We inject the custom database cleaner to record inserts for execute and exec_query methods by prepending the CustomDatabaseCleaner::InsertRecorder module to AbstractMysqlAdapter.

CustomDatabaseCleaner checks if SQL queries match the INSERT_REGEX and keeps a list of tables with inserts. CustomDatabaseCleaner.clean_all and CustomDatabaseCleaner.clean methods are similar to what other database cleaners do and can be used like this with RSpec config:

config.before(:suite) do
  TenantManager.drop_all
  DatabaseCleaner.clean_all
end

config.after(:each) do
  DatabaseCleaner.clean
end

Before test suite, we make a clean state by dropping all tenant databases that were created by the previous tests run using TenantManager.drop_all method that just executes a drop table SQL statement and we clean core database with CustomDatabaseCleaner.clean_all.

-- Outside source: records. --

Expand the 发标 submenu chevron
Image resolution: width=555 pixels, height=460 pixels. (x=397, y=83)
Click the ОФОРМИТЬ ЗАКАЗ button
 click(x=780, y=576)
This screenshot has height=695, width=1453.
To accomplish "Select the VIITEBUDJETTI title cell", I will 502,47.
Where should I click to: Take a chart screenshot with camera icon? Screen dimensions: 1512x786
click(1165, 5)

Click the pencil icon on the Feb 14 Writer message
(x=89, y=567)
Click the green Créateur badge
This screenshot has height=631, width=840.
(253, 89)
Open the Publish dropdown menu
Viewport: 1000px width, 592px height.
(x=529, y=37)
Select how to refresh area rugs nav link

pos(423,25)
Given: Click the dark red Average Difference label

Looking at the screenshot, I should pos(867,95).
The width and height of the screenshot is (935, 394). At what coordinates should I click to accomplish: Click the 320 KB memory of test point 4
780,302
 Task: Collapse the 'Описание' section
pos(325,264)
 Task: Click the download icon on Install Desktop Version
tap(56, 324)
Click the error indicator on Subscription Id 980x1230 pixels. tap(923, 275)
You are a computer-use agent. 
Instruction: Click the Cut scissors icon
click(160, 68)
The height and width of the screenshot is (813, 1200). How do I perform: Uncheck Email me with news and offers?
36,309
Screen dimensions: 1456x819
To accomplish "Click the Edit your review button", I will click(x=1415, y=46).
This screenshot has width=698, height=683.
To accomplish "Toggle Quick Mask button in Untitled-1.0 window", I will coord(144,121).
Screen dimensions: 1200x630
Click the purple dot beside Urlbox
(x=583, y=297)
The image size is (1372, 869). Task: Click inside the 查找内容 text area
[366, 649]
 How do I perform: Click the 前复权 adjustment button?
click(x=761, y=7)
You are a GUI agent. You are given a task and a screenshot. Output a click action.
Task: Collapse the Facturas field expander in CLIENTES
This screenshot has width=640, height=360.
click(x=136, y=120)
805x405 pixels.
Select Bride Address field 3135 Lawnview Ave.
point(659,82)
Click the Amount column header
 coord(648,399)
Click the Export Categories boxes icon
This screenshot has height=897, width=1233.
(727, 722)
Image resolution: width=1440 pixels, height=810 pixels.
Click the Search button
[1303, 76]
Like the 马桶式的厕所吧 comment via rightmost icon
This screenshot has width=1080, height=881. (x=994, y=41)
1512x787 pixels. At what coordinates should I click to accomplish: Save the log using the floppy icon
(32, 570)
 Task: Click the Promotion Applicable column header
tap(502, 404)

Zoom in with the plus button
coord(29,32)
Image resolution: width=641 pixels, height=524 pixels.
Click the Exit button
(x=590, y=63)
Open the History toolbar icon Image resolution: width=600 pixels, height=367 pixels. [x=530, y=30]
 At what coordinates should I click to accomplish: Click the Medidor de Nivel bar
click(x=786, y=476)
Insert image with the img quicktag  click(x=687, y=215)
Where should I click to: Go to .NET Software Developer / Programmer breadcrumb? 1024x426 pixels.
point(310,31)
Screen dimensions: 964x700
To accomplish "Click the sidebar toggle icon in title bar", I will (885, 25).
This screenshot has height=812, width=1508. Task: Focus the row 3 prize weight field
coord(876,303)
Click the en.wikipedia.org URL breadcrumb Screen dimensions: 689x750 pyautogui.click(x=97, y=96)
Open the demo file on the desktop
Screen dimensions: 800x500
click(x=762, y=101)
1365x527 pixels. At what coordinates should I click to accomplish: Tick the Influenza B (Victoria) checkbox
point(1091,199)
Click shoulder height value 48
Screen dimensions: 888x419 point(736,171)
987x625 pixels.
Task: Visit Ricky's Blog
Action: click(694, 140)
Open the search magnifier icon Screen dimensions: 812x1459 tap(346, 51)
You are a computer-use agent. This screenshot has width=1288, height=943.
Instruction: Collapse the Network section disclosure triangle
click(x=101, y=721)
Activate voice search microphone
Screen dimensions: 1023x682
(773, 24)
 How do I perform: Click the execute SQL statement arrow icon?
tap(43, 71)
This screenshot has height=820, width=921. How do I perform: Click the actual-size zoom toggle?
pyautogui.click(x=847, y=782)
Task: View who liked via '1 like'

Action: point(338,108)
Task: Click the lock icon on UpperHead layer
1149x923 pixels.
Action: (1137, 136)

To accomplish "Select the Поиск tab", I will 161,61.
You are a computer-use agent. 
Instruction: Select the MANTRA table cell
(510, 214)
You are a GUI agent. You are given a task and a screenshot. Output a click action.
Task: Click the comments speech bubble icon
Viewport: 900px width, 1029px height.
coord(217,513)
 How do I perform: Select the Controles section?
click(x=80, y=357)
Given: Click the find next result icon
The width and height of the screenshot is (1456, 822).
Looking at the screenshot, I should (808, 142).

Before each test, we clean both core and tenant databases and we care not to remove the current user record from the core database that acts as a fixture in this test setup.

Conclusion

Figuring out a test setup for Rails applications that work with multiple databases in scenarious like sharding or multi-tenant can be tricky, especially if using non-persistent database connections. Once figured out how to deal with the connections, writing the custom database cleaner becomes the easy part. It’s just a small module that runs DELETE FROM table_name SQL statements with a bit of optimization when to run. It would be interesting to see some other custom approaches for test suite configurations when working with multiple databases with Rails.